Wie du Energie bündelst, um deine mentale Stärke zu trainieren
in 5 Schritten zur mentalen Stärke

Was ist mentale Stärke und warum ist sie wichtig?

„Health is about more than what you’re eating. It’s what you’re thinking, saying and believing.”

Der Schlüssel zu Gesundheit und Glück ist die mentale Stärke. Sie erlaubt dir, deine Energie zu bündeln und dich im richtigen Augenblick auf die wesentlichen Dinge zu fokussieren. Damit ist sie nicht nur für die Bewältigung von Herausforderungen, sondern auch für deinen allgemeinen Erfolg in allen Lebensbereichen ausschlaggebend. Je stärker du also mental gefestigt bist, desto weniger verspürst du Ängste und Zweifel in Extremsituationen. Solltest du dennoch auch einmal Misserfolge erleben, hilft dir eine mentale Stärke, deine Fehler zu erkennen, diese zu überwinden verleiht dir neue Willenskraft für deinen weiteren Weg. One day or day one – you decide!

Woran erkennst du deine mentale Stärke?

Wissenschaftler gehen im Allgemeinen davon aus, dass deine Gene und Erziehung sowie deine Umwelt und bisher gemachten Erfahrungen deine Persönlichkeit formen. Das Zusammenspiel aus diesen Gegebenheiten lenkt dein Handeln. Du als Person hast jedoch die Macht, diese Variablen außen vor zu lassen und deinen eigenen Weg zu gehen. Um das erfolgreich zu tun, ist es wichtig, dein individuelles Handeln zu reflektieren und dabei einiges über dich selbst zu lernen.
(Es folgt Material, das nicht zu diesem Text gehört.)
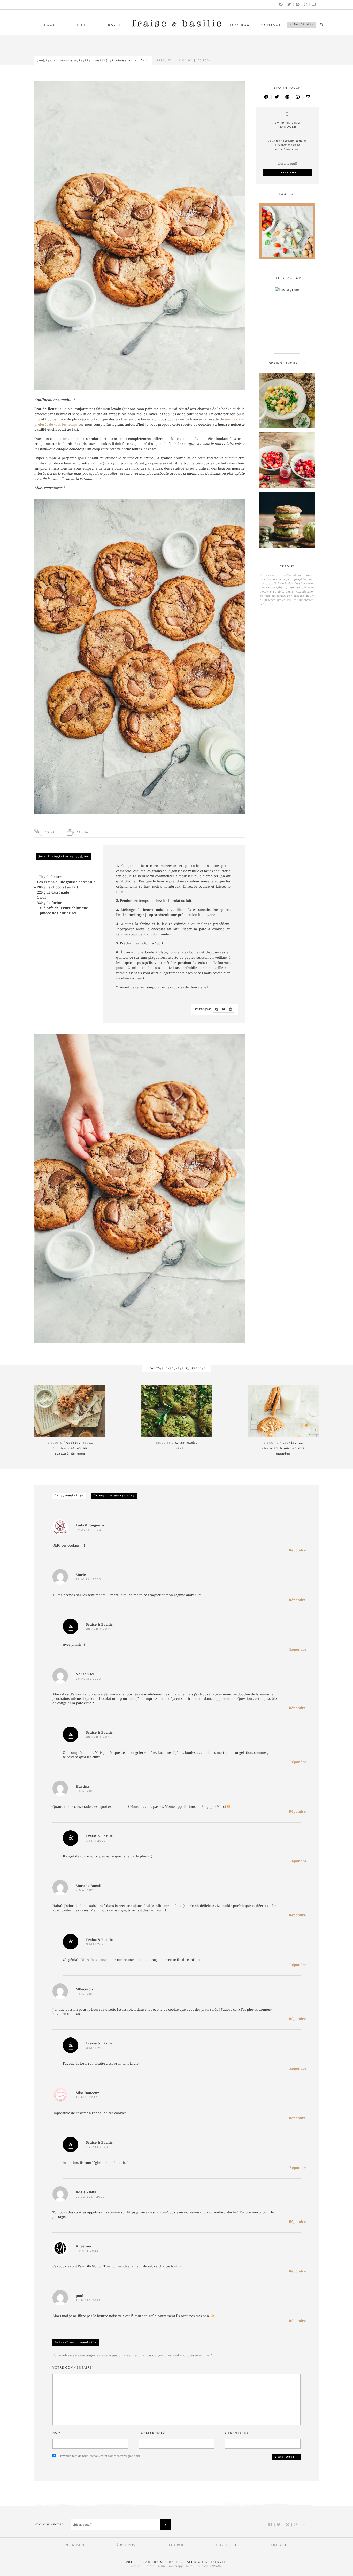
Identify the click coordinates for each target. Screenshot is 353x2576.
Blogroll (176, 2545)
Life (82, 25)
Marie (81, 1575)
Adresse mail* (152, 2432)
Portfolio (227, 2545)
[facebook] (217, 1009)
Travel (113, 25)
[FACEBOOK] (281, 4)
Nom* (57, 2432)
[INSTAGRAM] (306, 4)
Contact (271, 25)
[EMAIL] (314, 4)
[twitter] (224, 1009)
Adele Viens (86, 2192)
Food (50, 25)
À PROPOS (125, 2545)
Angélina (83, 2246)
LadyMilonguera (90, 1525)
Um deine mentale Stärke einschätzen zu können, kannst du dich selbst testen. Sie zeichnet sich vor allem dadurch aus, dass sie dein Unterbewusstsein stärkt. Überlege dir also zunächst, ob du auch bei widrigen Umständen generell in der Lage bist, nicht die Nerven zu verlieren, oder, ob du dich wirklich dazu zwingen musst. Als nächstes versuche die einzelnen Extremsituationen in Alltag, Beruf und Beziehung zu unterteilen, um zu erkennen, zu welchem Zeitpunkt du besonders belastbar bist, oder wann genau an deine Belastungsgrenze stößt. Vielleicht stellst du nun für dich selbst fest: Eine gute Basis ist schon da, aber da geht noch was?!
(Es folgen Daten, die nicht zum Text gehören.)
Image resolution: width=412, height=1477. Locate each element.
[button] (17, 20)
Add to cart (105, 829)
Wie trainierst du deine mentale Stärke?

Hand aufs Herz: In schwierigen Situationen cool und gelassen zu bleiben ist für niemanden wirklich leicht! Zwar verfügen wir alle über diese innere Kraft, es liegt jedoch an uns, wie bewusst wir uns dieser sind und was wir dafür tun, um stets darauf zurückgreifen zu können. Nicht alle Menschen sind von Grund auf mit dem gleichen Maß an mentaler Stärke ausgestattet. Durch einige im Alltag anwendbare Strategien und Übungen kannst du jedoch dazu beitragen, deine mentale Stärke Stück für Stück auszubauen und deine allgemeine Leistungsfähigkeit zu stärken. Dabei können dir die folgenden Strategien helfen:

Vorbereitung: Stell dich deinen Ängsten und verlasse deine Komfortzone

Wie es um deine momentane mentale Stärke bestellt ist, sollte dir nun klar sein. Um deine erkannten Ängste und Zweifel zu eliminieren, ist es jetzt wichtig, sich diesen zu stellen. Scheust du dich also beispielsweise ins Fitnessstudio zu gehen, um deine Trainingseinheiten zu machen, wäre es an der Zeit, sich dieser Herausforderung zu stellen und den Schritt aus deiner Komfortzone heraus zu wagen. Du wirst sehen, mit jeder Trainingseinheit vor Ort werden dein Selbstbewusstsein und deine Leistungsfähigkeit steigen!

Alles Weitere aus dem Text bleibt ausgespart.